Come 14 November and India will witness one of its most celebrated icons Sachin Ramesh Tendulkar play his 200th and final test match against the West Indies.
Even as everyone - from brands to hotels to television channels - is busy planning the best possible farewell for the little master, one channel has hit upon a unique way to mark the occasion.
The channel in question - Star Sports 3 (Hindi) - will debut a new chat show, Heroes, on the very same day, featuring 13 top cricketers from across the globe, starting with none other than Sachin.
Heroes, which is more in Hindi and less in English, has been created by Greymatter Entertainment (GME) in collaboration with Star Sports and Smaash located at Lower Parel, Mumbai.
Speaking about Heroes, GME owner Rahul Sarangi says: “It is a unique chat show, where the world’s top cricketers will be seen chatting informally with kids in the age group of 7-14 years. As for Sachin, he is the biggest icon that India has ever had. He has given us more smiles than any other icon.”
Apart from Sachin, the 13-episode series will feature Suresh Raina, Virat Kohli, Rohit Sharma, Ravindra Jadeja, Shikhar Dhawan and Kumara Sangakara among other cricketers.

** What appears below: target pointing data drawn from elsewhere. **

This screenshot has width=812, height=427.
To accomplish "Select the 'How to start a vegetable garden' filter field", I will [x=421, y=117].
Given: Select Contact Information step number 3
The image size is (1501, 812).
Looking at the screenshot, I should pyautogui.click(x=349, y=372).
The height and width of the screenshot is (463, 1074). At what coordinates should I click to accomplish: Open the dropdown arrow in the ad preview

Explaining the thought process behind Heroes, Sarangi says: “It is simple; it is an entertainment chat show, and yet inspiring. This is also in sync with Star Sports’ new campaign ‘I believe’. The show is for kids to find the heroes within themselves.”
Elaborating on the show being in sync with ‘I believe’, Sarangi says: “If you see cricketers today, they come from small towns, having big dreams. The reason they had bigger dreams was because they grew up watching Sunil Gavaskar, Kapil Dev, Saurav Ganguly and Rahul Dravid in their younger days. So, through this show, we give these kids an opportunity to come closer to their heroes and understand what they do when off the field.”
Sarangi informs that around 60 kids are part of the show and pose candid questions to the cricketers. Apparently, six to seven cameras were used during the shoot, with three edit machines to edit the show. Since the makers needed a very informal environment, the series was shot inside Smaash.
According to Sarangi, Heroes is about inspirational stories of cricketers, minus any gyaan. “Since it is a ‘No gossip’ show, cricketers are without guard: talking everything under the sun,” he says, pointing out that they will be showcased in a completely different avatar. The show has been moderated by Roshni Chopra.
He substantiates: “Virat Kohli will be seen teaching kids how to dance, Sangakara will teach violin and Raina will be seen cooking. And yet, all of them will talk about their childhood and what made them the heroes that they are today. It is through the inspirational figure that the kids will get to hear inspirational stories.”
Sarangi goes on to reveal that Sachin will be seen teaching kids how to play spin against Shane Warne. “Smaash, which has a 3D facility, will show Warne balling. During the episode, Sachin will be seen teaching the kids how to bat on such kind of spin ball delivery,” he illustrates.
It is a unique chat show, where the world’s top cricketers will be seen chatting informally with kids in the age group of 7-14 years says Rahul Sarangi
Rubbishing any suggestions of the show being scripted, Sarangi adds: “Considering the show is not scripted, it is the kids who come up with the questions. It is just filtered by the channel and also us, to ensure that the questions aren’t repetitive. We keep the house open for questions. We don’t feed any questions.”
About the collaboration, he says: “It was a concept well thought by Star Sports. The channel wanted to do a chat show. They approached us with the brief, after which together we brain stormed and came up with the concept.”
Sarangi explains that the cricketers featured on Heroes were decided together by all three parties involved. “The next step was to convince them to be part of the show, considering all of them are popular players, it was difficult to get their time,” he says.
The cricketers spent approximately five hours on the sets for the shoot. “We shot one hour of content to come up with a 24 minute episode,” he says, adding it was a once in a lifetime opportunity for the kids. “They are not a studio audience. Here, they sit so close to the cricketer that they can touch him and also interact with him like they were sitting with him in their living room.”
A considerable amount of time went into the making of Heroes. “A thorough research was conducted to understand what is palatable to the audience, what would be fun for the kids and yet make sense to our audiences watching the show. Even designing the look and feel of every episode took sufficient amount of time,” says Sarangi.
How confident are the makers about the show? “These days shows are made on conviction,” replies Sarangi, adding “We had two kids’ managers to look into the needs of the kids. Since we were shooting with kids, we had to take care of the hygiene and many other issues relating to shooting.”
It’s an in-house creative team that worked on the show. “Almost 40 people sat on production, post production, editing, research etc for the show. We don’t believe in taking freelancers for shows like this,” Sarangi rounds off.